The chip crisis is helping automakers and dealers do something they've wanted to do for decades: quit offering incentives and deals
- With fewer new vehicles to sell, car companies are getting more money for the ones they make.
- A consultant told Bloomberg that US automakers are receiving up to $10,000 more on trucks and SUVs.
The most elementary tenet of economics is the relationship between supply, demand, and prices. If there's suddenly less of something that a lot of people want, it's going to get more expensive.
At the same time, having competition in the marketplace encourages suppliers to increase supply and lower prices in order to win a larger share of buyers in the market.
Indeed, that is the game that Ford, General Motors, and the predecessors of Stellantis have been locked in for decades, with each making as many cars as they could hope to sell and cutting prices with incentives and deals to attract customers.
This year's shortage of semiconductor chips turned all of that on its head.
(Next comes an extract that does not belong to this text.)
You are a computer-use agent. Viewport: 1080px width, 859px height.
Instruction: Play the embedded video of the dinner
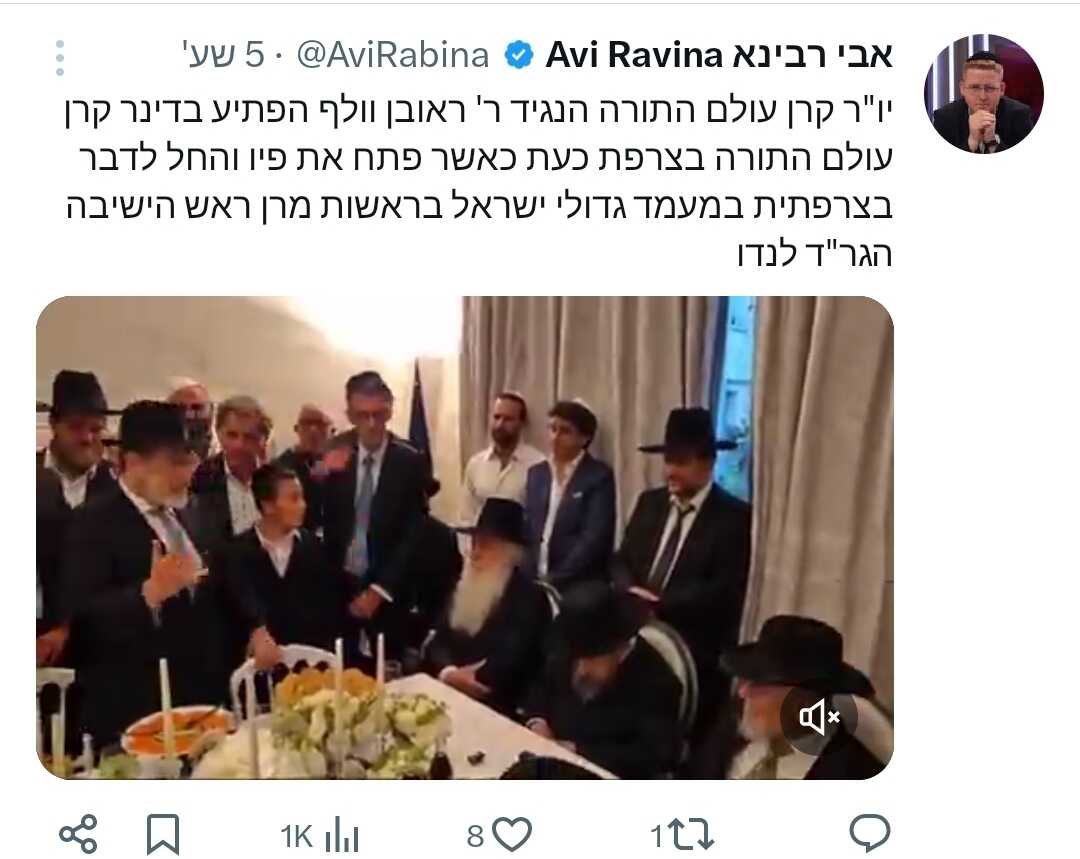click(465, 537)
Faced with real constraints on this necessary component, automakers were forced to make fewer vehicles with the chips they did have. Naturally, they chose to prioritize those models that had the highest demand and made them the most money.
At the same time, the reduction in the supply from all brands meant that dealers could make a sale without the traditional haggling over the vehicle's sticker price. The result has been a boon for automakers.
Mark Wakefield, a consultant with AlixPartners in Detroit, told Bloomberg that US car companies were now making $3,000 more per car than average, as well as up to $10,000 more on certain pickups and SUVs.
One dealer who sells upgraded pickups in Ohio told Morning Brew that his dealership recently closed a deal in 52 minutes that would have taken four hours before the chip shortage.
"The surprising part is the average selling price on those trucks is close to $100,000, and the consumer demand has still been sky-high," the dealer said.
Jim Farley, Ford's CEO, said in June that this new pricing power was "breathtaking" and indicated that the company wouldn't be returning to the days of guessing over how many cars it should produce and then marking them down until they sell. Mary Barra, GM's CEO, has also said that customer orders will play a larger role in her company's production strategy.
Kevin Tynan, an auto analyst for Bloomberg, told Insider earlier this year that the industry has been trying to get off the incentives and discounting model for decades.
"They don't totally hate this," he said, referring to the shortages. "Moving forward you're probably going to get an industry more like what we're seeing now, where supply is a little bit more managed, and incentives are not as aggressive as they've been."
In order for inventory to remain low and prices high after the chip-supply problems are resolved, the automakers will be bound up in a version of one of economists' favorite games, "the prisoner's dilemma," and forced to cooperate, Wakefield said.
Once that ends, the first company to sacrifice profits to gain market share would likely cause others to follow suit, and they'd be right back where they were before the pandemic. (As a reminder, federal law prohibits the companies from organizing to coordinate their strategies.)
Tynan expected that the better margins automakers have enjoyed this year would persuade them to leave the old model in the past.
That may be good news for automakers and investors, but that also means consumers can expect to continue to see fewer options, higher prices, and a tighter used-vehicle market going forward.